Desproges est guitariste à la petite semaine, « recopieur » d’adresses sur enveloppes, directeur commercial d’une société qui vend des poutres en polystyrène, vendeur d’assurances vie, enquêteur pour l’Ifop, rédacteur pour un magazine médical, avant « d’entrer en écriture, comme on dit entrer en religion »

Très tôt tombe le besoin « d’iconoclastie salace et d’irrespect fondamental », conjointement à « l’horreur d’avoir grandi à une époque où la mort était industrialisée, selon des critères raciaux et religieux ». D’où la nécessité d’user de provocation pour explorer les sujets les plus graves. Non sans conséquences, car, « dès qu’on touche au second degré, on fait de la peine aux imbéciles du premier ».

Tout un art que Desproges exprime à L’Aurore et à Paris-Turf, dès 1969, en détournements désopilants de dépêches, prompt à réagir sur les chiffres, les sondages absurdes, les faits divers ballots, de vols de cuivre en monstre du Loch Ness touché par la pollution, traitant avec « sa plume mercenaire les chiens écrasés et les chats noyés avec une pointe d’ail ». Question d’imagination. Cette imagination foisonnante qu’on retrouve dans son salon où, sur une huile grand format représentant un nu féminin lascif, il fait graver au BHV : « L’Assomption d’Eva Braun, A. H., 1889-1945 ? ». Ou encore dans ses fausses correspondances, à partir de documents authentiques, entre Himmler et Landru ou Napoléon et son tailleur.

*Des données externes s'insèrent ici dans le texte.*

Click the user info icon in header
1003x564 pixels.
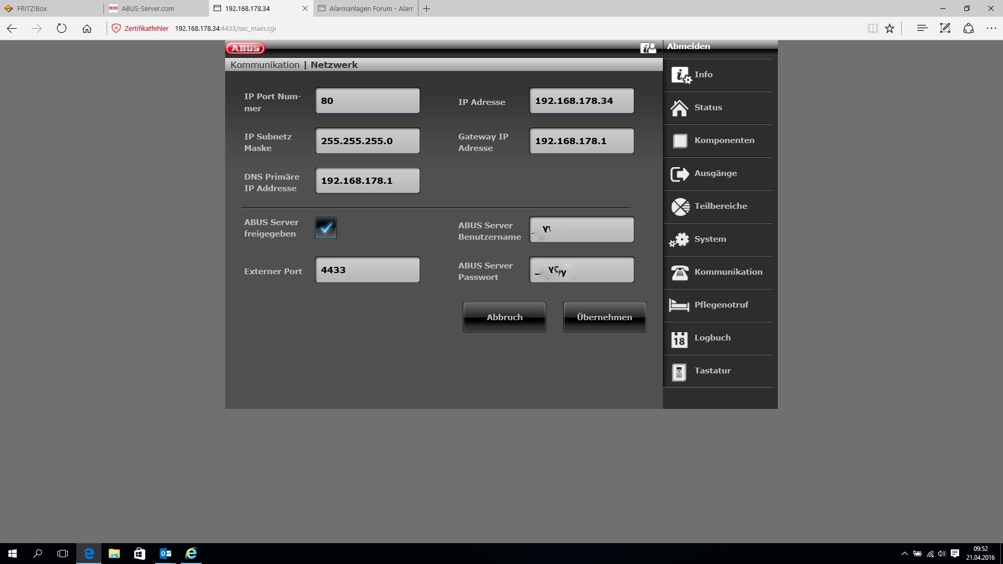click(648, 48)
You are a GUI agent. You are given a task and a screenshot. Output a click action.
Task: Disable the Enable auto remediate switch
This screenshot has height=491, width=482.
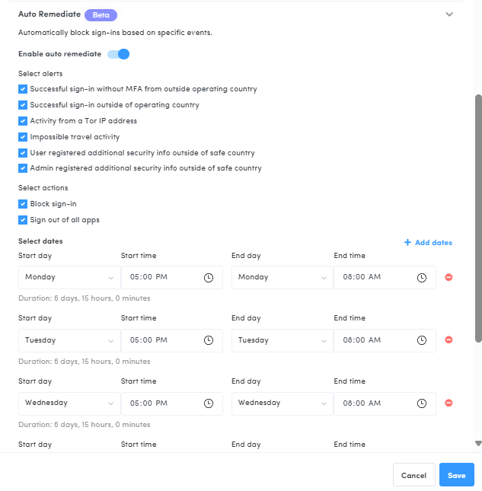[119, 54]
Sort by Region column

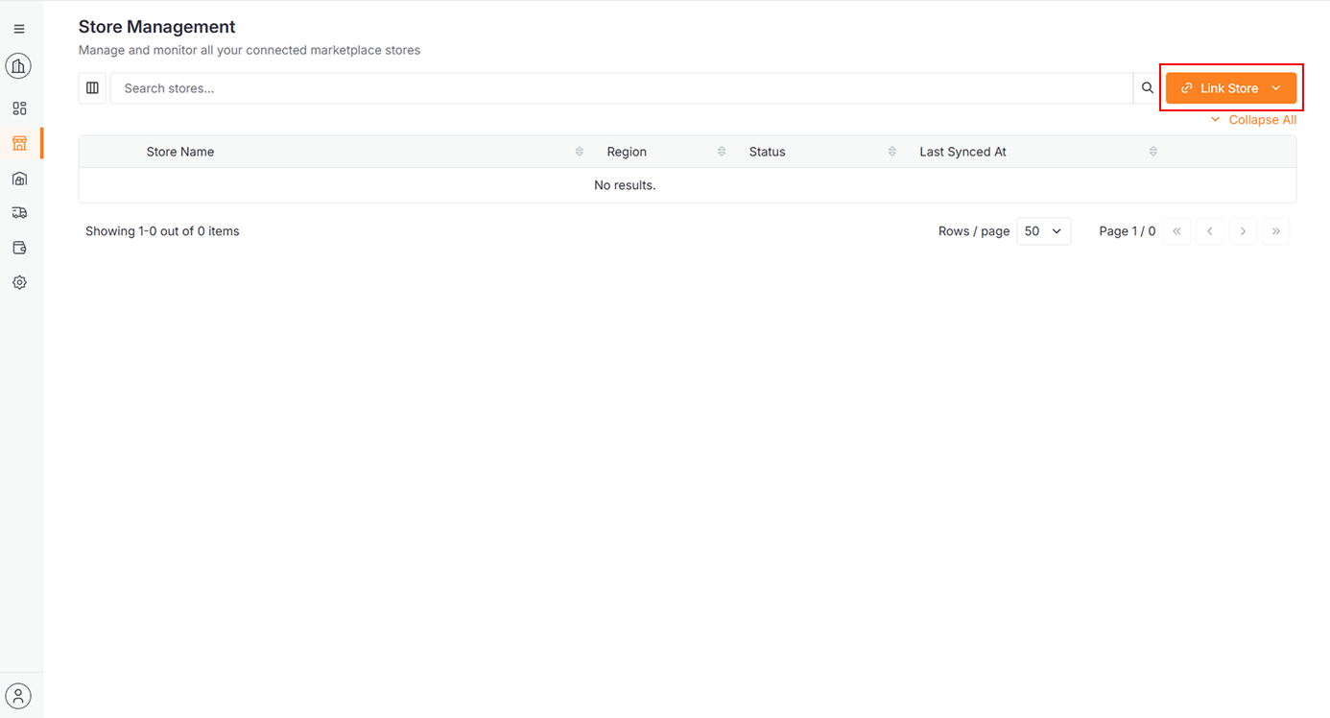(x=722, y=152)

D’un texte à l’autre, se croisent les influences de Vialatte et de Kafka, se déploie un travail de styliste, sculpteur de la phrase et fin dribbleur de mots, choisis selon leur texture et leurs saveurs. Des bijoux qu’on découvre ici, comme d’autres, le plus souvent inédits : lettres manuscrites à ses parents et à ses amis, collages, dessins, croquis, articles publiés dans différents journaux (L’Événement du Jeudi, Pilote, Cuisine et Vins de France, Charlie Hebdo, Le Nouvel Observateur), photographies, entretiens radio et télé, reportages et réquisitoires, ébauches diverses, conférences de presse, jusqu’à ses participations à « L’île aux enfants » ou à la première partie de Nicole Croisille, intervenant entre chaque numéro de clowns et d’illusionnistes.

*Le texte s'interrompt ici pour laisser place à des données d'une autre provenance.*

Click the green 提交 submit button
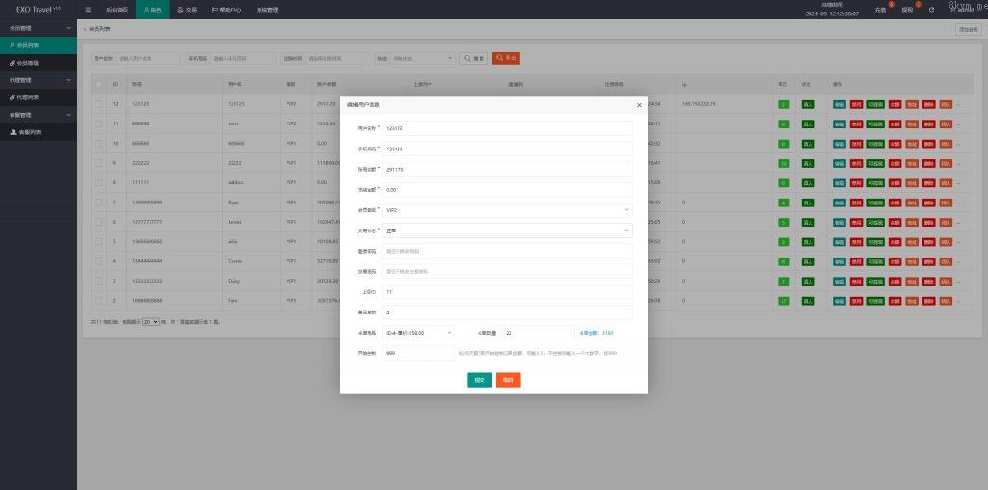 coord(480,380)
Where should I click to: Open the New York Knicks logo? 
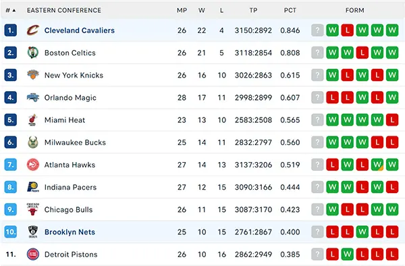pyautogui.click(x=33, y=75)
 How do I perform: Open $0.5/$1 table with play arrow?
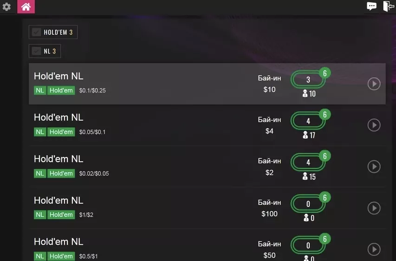click(x=374, y=249)
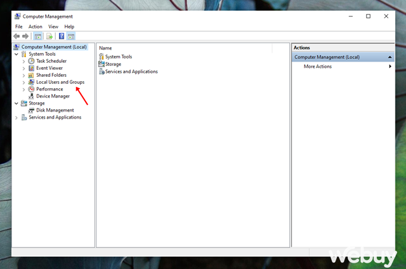Screen dimensions: 406x269
Task: Open Help via the toolbar question-mark icon
Action: [x=62, y=36]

À côté du Desproges que l’on connaît, maniant la cuillère à pot aussi bien que le paradoxe, encenseur de la gaudriole, doué d’un verbe chargé de rameaux allègres, gouverné par la volonté de poétiser le quotidien, on décèle aussi, dans cet ouvrage qui ne cède pas à l’hagiographie, une femme, la sienne, Hélène (décédée en 2012), contribuant à faire de l’humoriste un véritable auteur et un personnage rapidement exacerbé, qu’il convient de ne pas trop emmerder, suffisamment tordu pour éprouver « une satisfaction orgasmique à ne pas être compris ». Mais qui avait déjà tout pigé du devenir de l’humour à « une époque ramollie où tout le monde a peur, a honte, se censure », anticipant la bonne question : qu’est-ce qui serait accepté, voire tolérable, ou attaqué en diffamation dans le discours de Desproges aujourd’hui ?

Desproges par Desproges, sous la direction de Perrine Desproges et de Cécile Thomas, Éd. du Courroux, 340 p., 39 euros.